* Directions:
In the copy, every record below must appear exactly as given, and no picture may appear.

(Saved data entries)
★ ★ ★ ★ ★ ★ ★

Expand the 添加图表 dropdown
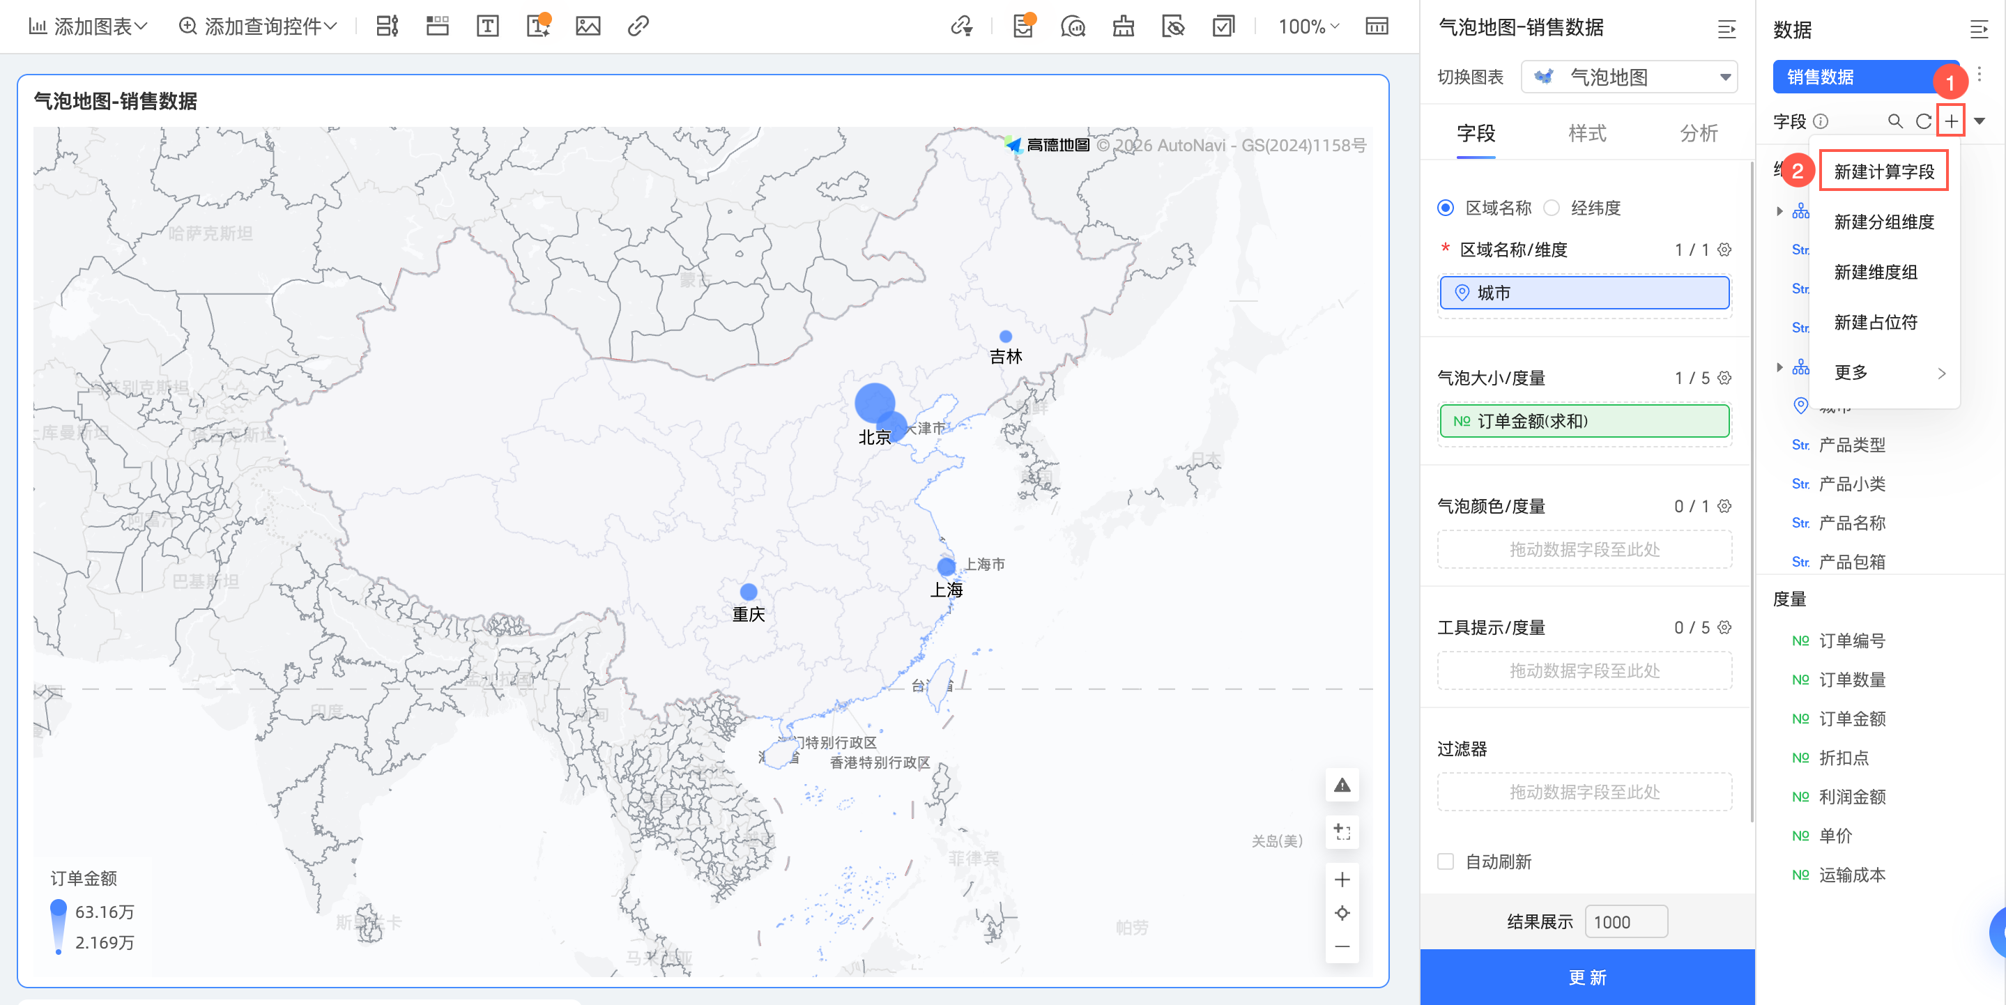 [x=88, y=26]
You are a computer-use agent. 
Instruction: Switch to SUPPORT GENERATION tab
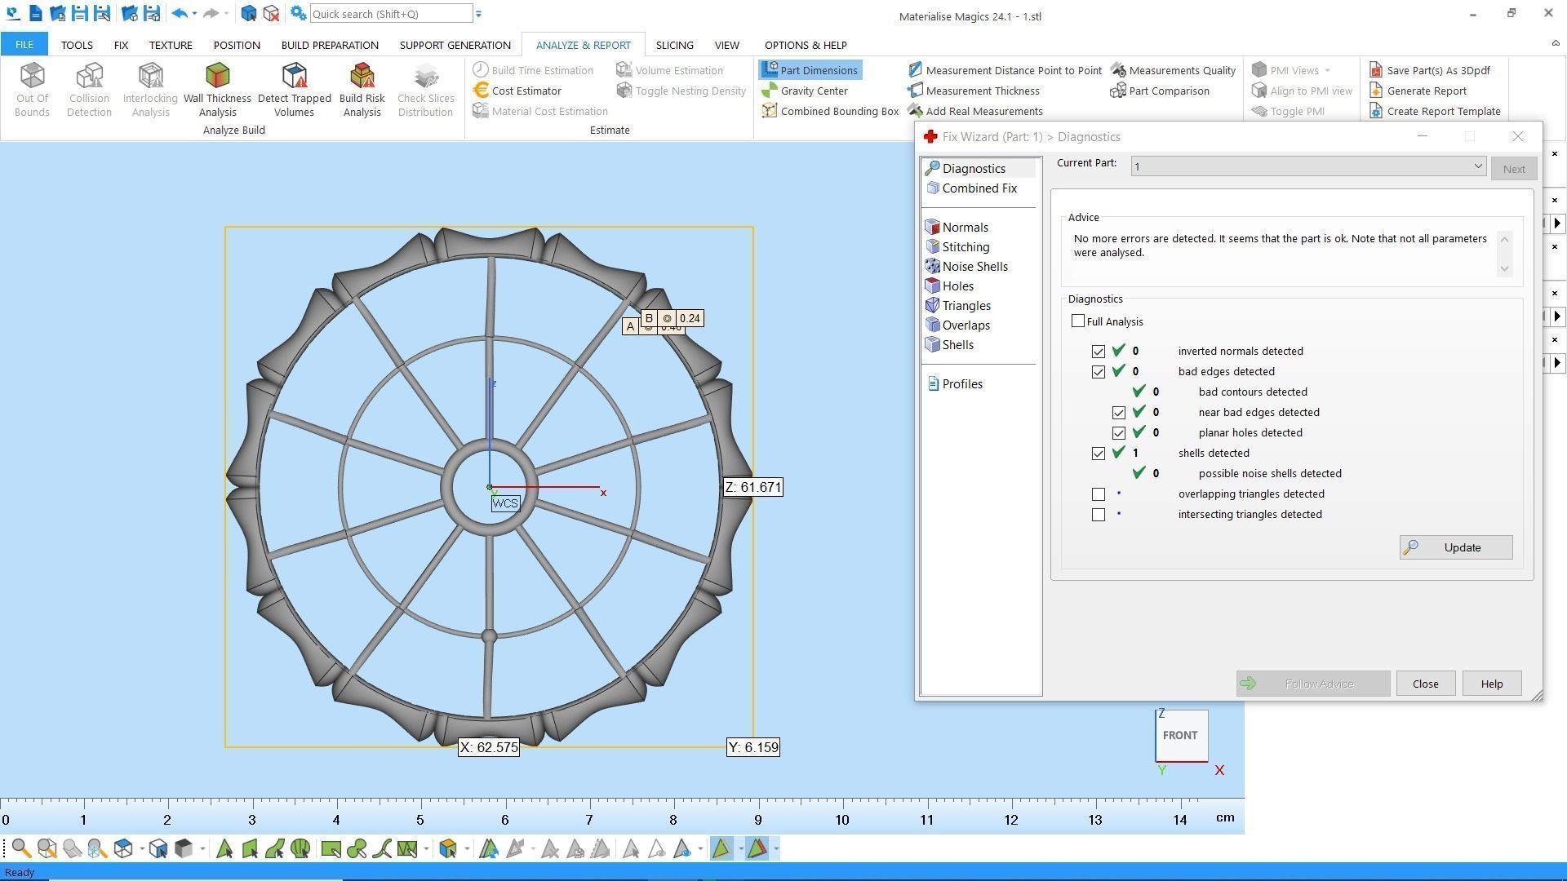(455, 45)
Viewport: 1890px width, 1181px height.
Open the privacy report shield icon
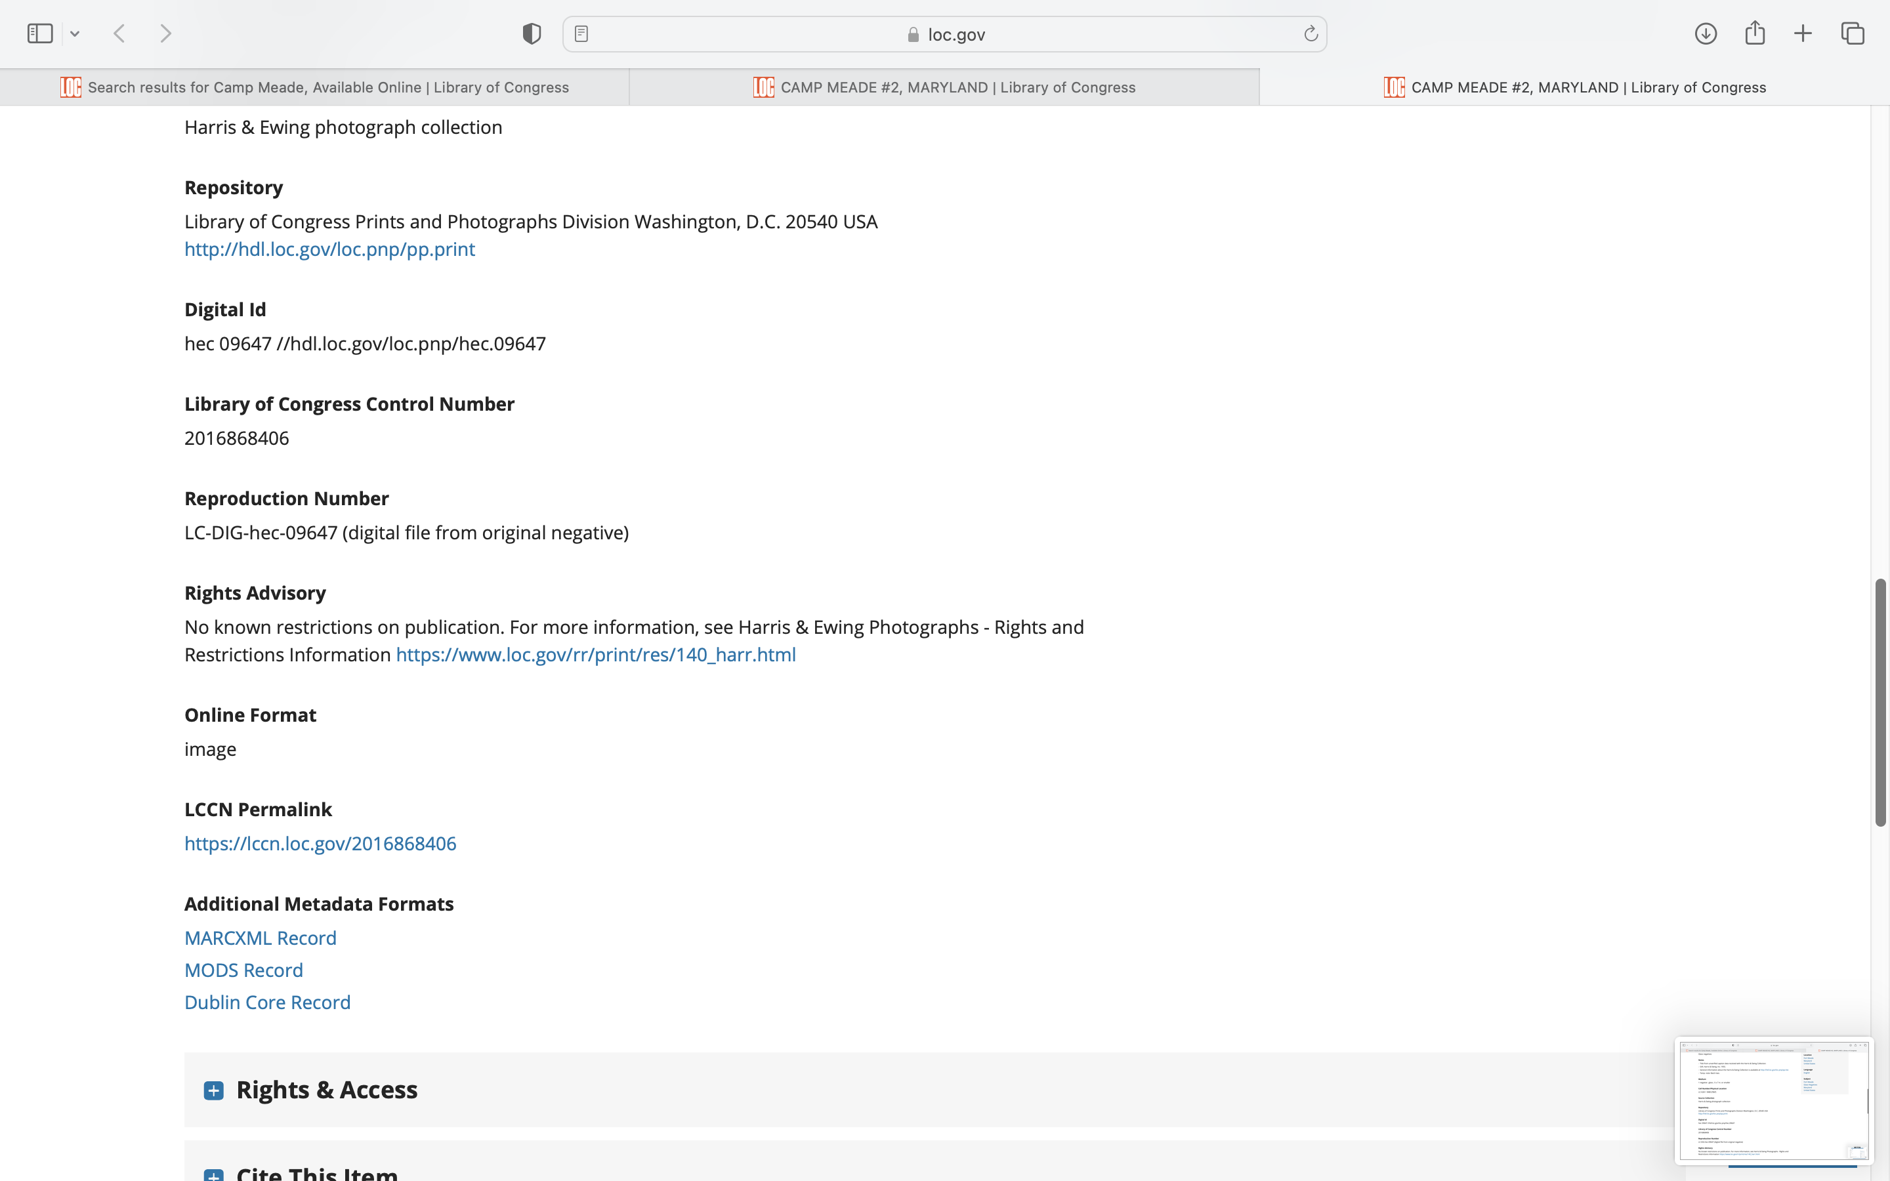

★ ★ ★ ★ ★ ★ ★

* Answer space:
Expand the 添加图表 dropdown
 [x=88, y=26]
You are a computer-use agent. 
Instruction: Switch to SUPPORT GENERATION tab
(455, 45)
Viewport: 1890px width, 1181px height.
Open the privacy report shield icon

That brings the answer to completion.